* [Requirements]
- 1) Could you repeat, word for word, the stretch of the George Mallory post from "Thursday, May 25, 2017" through "above sea level."?
- 2) Can you go on with the post about George Mallory and Mount Everest from the point where it stops?
━━ Quoted passage
Thursday, May 25, 2017

View from the Top of the World

In 1921, a thirty-five-year-old British boarding school teacher named George Mallory decided that he wanted a change in scenery, so he joined an expedition to be among the first people in recorded history to see what the earth looks like from nearly six miles above sea level.















Basically, given the option of climbing the world’s tallest mountain or educating the insufferable children of the rich, Mallory chose the former. Keep in mind, the summit of Mount Everest is about ten thousand feet higher than even the most technologically advanced airplanes at that time could fly, so this guy makes Mr. Keating's challenge in Dead Poets Society to "Seize the day" seem like empty rhetoric. While Robin Williams's character stood on his desk, Mallory had his sights on winning the ultimate game of King-of-the-Mountain. When asked why he wanted to climb it, Mallory also set a new standard in cockiness when he replied, “Because it is there." Incidentally, that happens to be the same reason why I have ever set foot in a Radio Shack.


















As the climbing team ascended the mountain, Mallory himself quickly ascended to the role of lead climber, discovering previously unknown routes through some of the most unforgiving terrain in the world. As a guy who "knows words real good," he was also tasked with writing about their journey. On their first attempt, they made it about 23,000 feet before turning back, only to try again the following spring. This time around, Mallory and seven Sherpas were caught in an avalanche, and the English teacher was the only one who survived. Two years later, he returned to Everest, frostbitten middle fingers a-flailing.
━━━━
━━ Available data
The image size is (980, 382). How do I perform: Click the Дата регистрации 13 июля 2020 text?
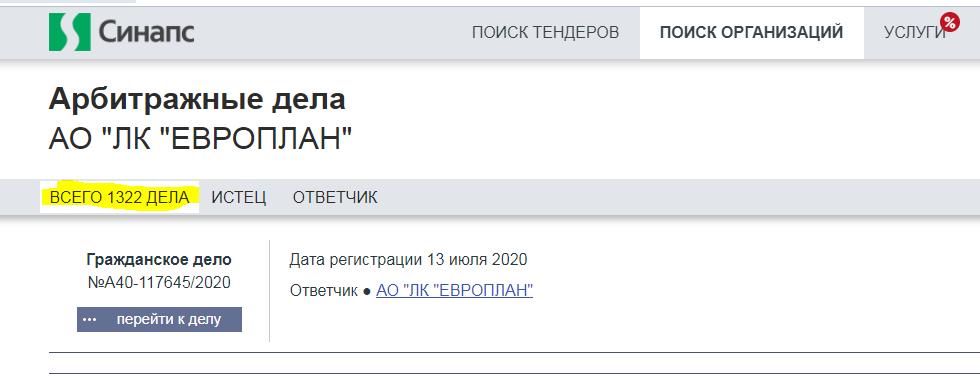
━━━━
* [Answers below]
- 1)
Thursday, May 25, 2017

View from the Top of the World

In 1921, a thirty-five-year-old British boarding school teacher named George Mallory decided that he wanted a change in scenery, so he joined an expedition to be among the first people in recorded history to see what the earth looks like from nearly six miles above sea level.

- 2)
Mallory was joined in his third and final attempt to conquer the world's tallest mountain (above sea level) in 1924 by a twenty-two-year-old undergraduate student named Andrew “Sandy” Irvine. No stranger to cockiness himself, he had been invited based upon the first impression of another member of the expedition, who had climbed a three thousand foot mountain by foot only to discover Irvine at the summit, sitting on his goddamn motorcycle. The young man also proved to be skilled at MacGyvering their oxygen tanks, although their use was actually controversial at the time. A lot of people saw dependence upon breathing apparatus as cheating... kind of like wearing football helmets or boxing gloves. Real men didn't need such amenities.














George Mallory himself was against using the tanks, but when he realized that it would be impossible to reach the summit without being able to breathe properly, he and Irvine pressed on while the others stayed behind. Mallory needed Irvine’s expertise with the tanks and Irvine apparently believed himself to possess all of the powers of invincibility that come with being a college student. Another member of the expedition let them borrow a camera so that they could take the world's greatest selfie when they reached the peak. From a distance, Mallory and Irvine were last spotted on their way up the final pyramid, where it appeared as though they were making steady progress. Then some light clouds rolled in and the two men were never seen alive again.














Mallory’s frozen body was discovered seventy-five years later, with a number of clues suggesting that he had fallen on his way back down from the summit. In other words, there is a good chance that Mallory and Irvine were in fact the first people to climb Mount Everest. They just didn’t make it back down. Nearly a century later, Irvine’s body has still not been found, nor was the camera that may contain the cryogenically preserved photograph that could settle this once and for all. Of course, over the years, the near impossibility of finding it hasn't prevented fearless explorers from setting out in search of this artifact. Why?










Because it is there.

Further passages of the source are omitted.